As a sociologist, you may want to start with the ASA’s job market resources, although they cost  money, so you may be better served by reading blogs and going to the various “how to get a job” sessions in San Fransisco.

Beyond this, I think that it is helpful to read about the experiences of others who have gone on the market.  By seeing both the good and the bad, you’ll have a better sense of what you’re getting yourself into.  For this, the Chronicle of Higher Education is a good resource.

For general job market advice, Wicked Anomie has a great post and some good things are available from the Sociologists for Women in Society (there is also some good information in the advice column section of their site).  Finally, the Tomorrow’s Professor newsletter has a number of job-related posts.

After you’ve hardened yourself in preparation for the road ahead with general information, you can consider your first opportunity to interact with potential employers at the ASA employment service.  As noted before, this has been discussed at Scatterplot and on this blog.

Before applying for jobs, you will likely want to check out the rankings, keeping in mind that rankings aren’t everything.  The US News grad school rankings are here and general undergrad rankings are here.

Beyond the rankings, a sense of whether a school is likely to pay enough for you to live on Long Island or in Claremont, CA is obviously important.  You can search the AAUP’s faculty salary survey here.

Once you have applied, you will hopefully be invited to interviews where these tips from Wicked Anomie and these reflections from Pitse1eh will come in handy.  You can also prepare answers to frequently asked questions and be prepared to ask some questions yourself.

If you can stomach it, there is also the job market message board, which replaces the job market blog for 09-10.

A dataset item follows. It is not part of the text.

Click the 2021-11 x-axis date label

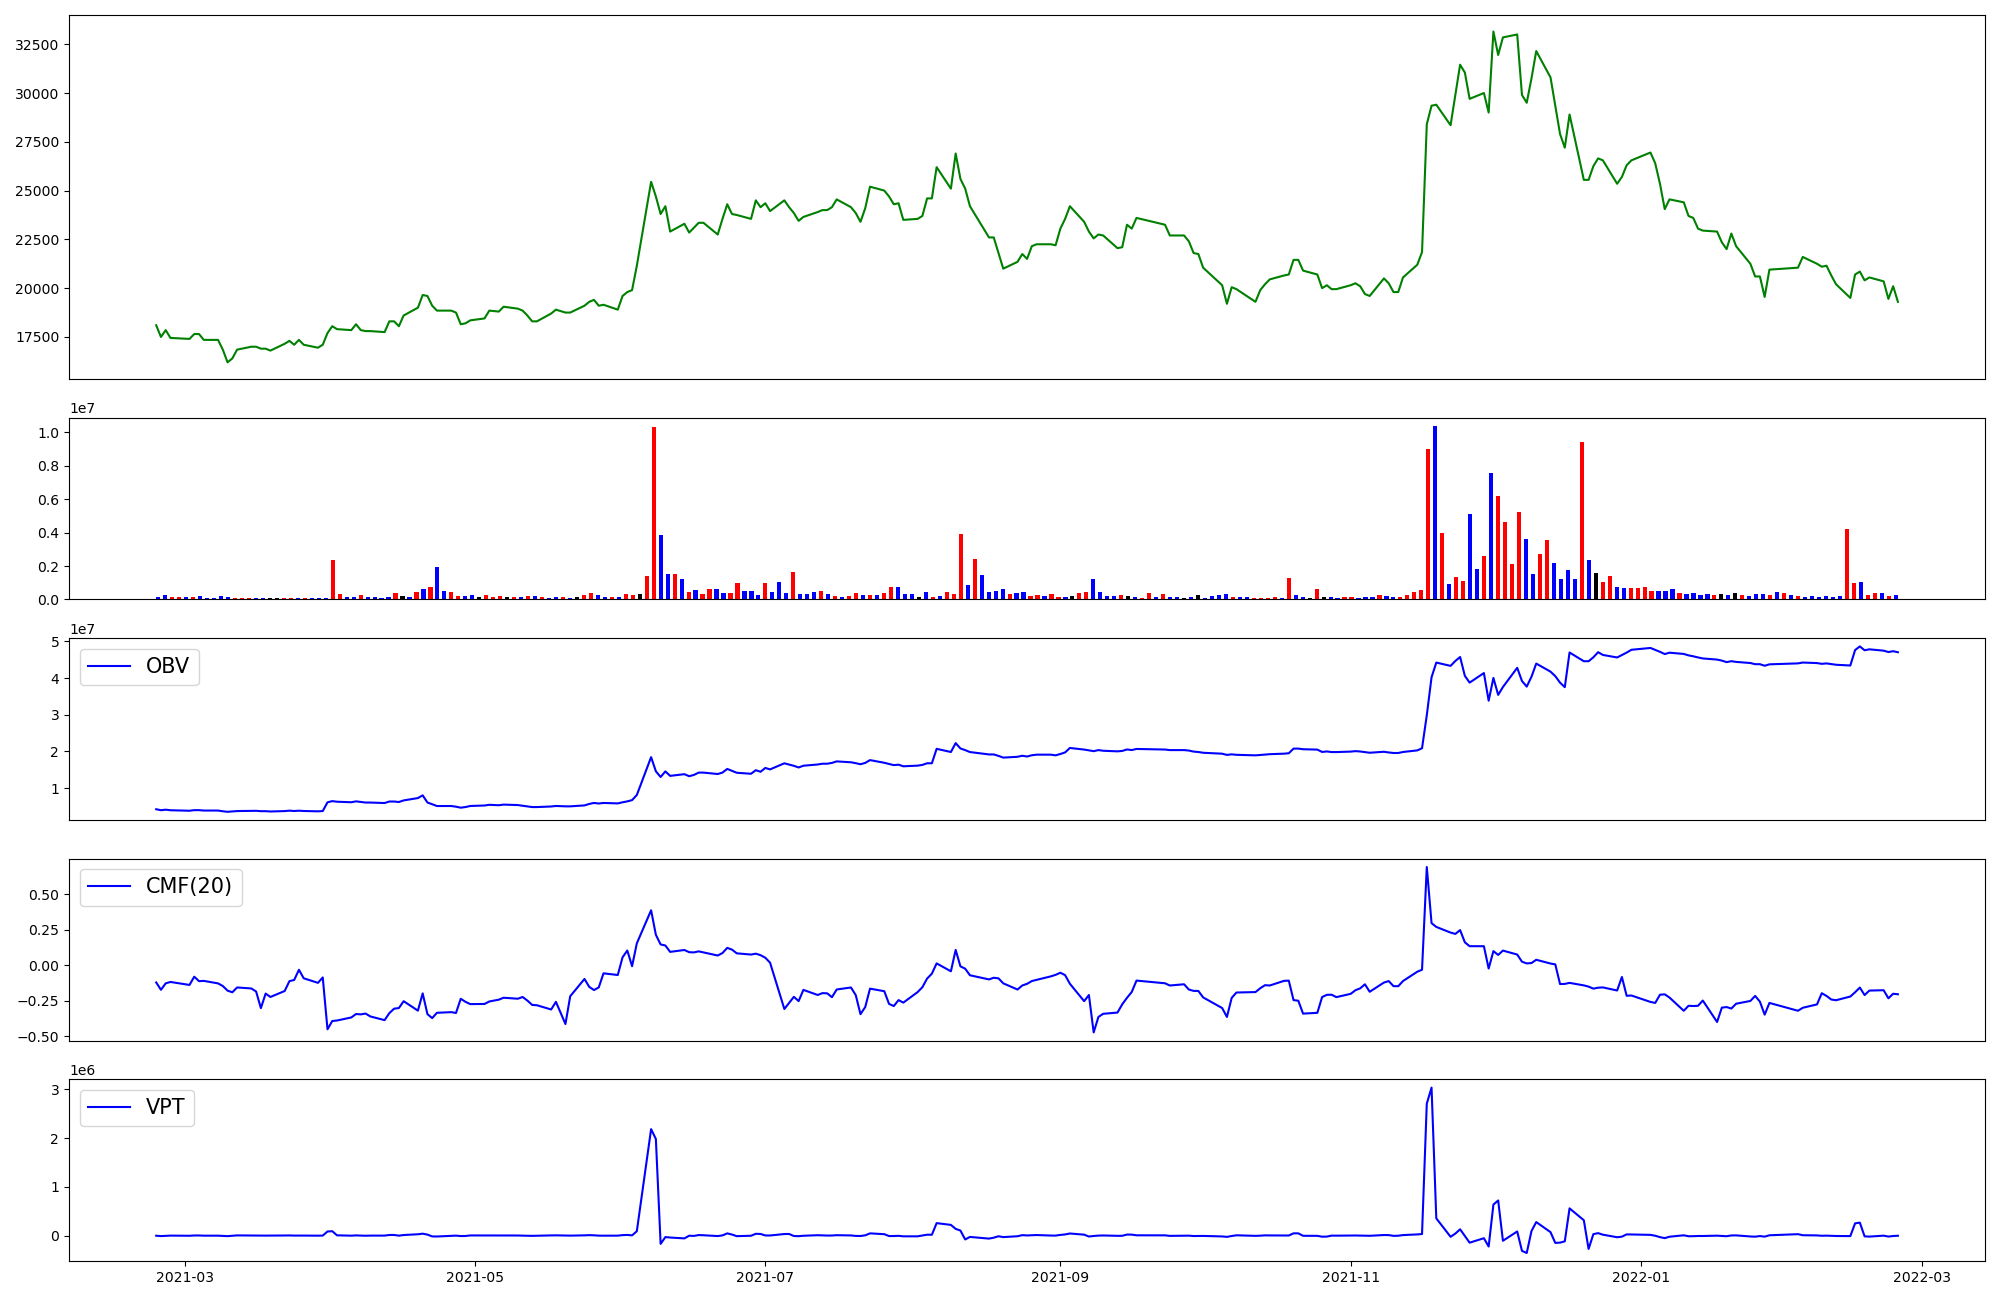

I think that the most important thing to remember about the job market is that it is a long, difficult time during which most things are out of your control.  Once you’ve mailed an application, you have done all that you can, so make sure that your applications are as good as they can be and try not to think about them once they are out of your hands.  With luck, by this time next year you’ll be writing a blog giving people advice about the job market.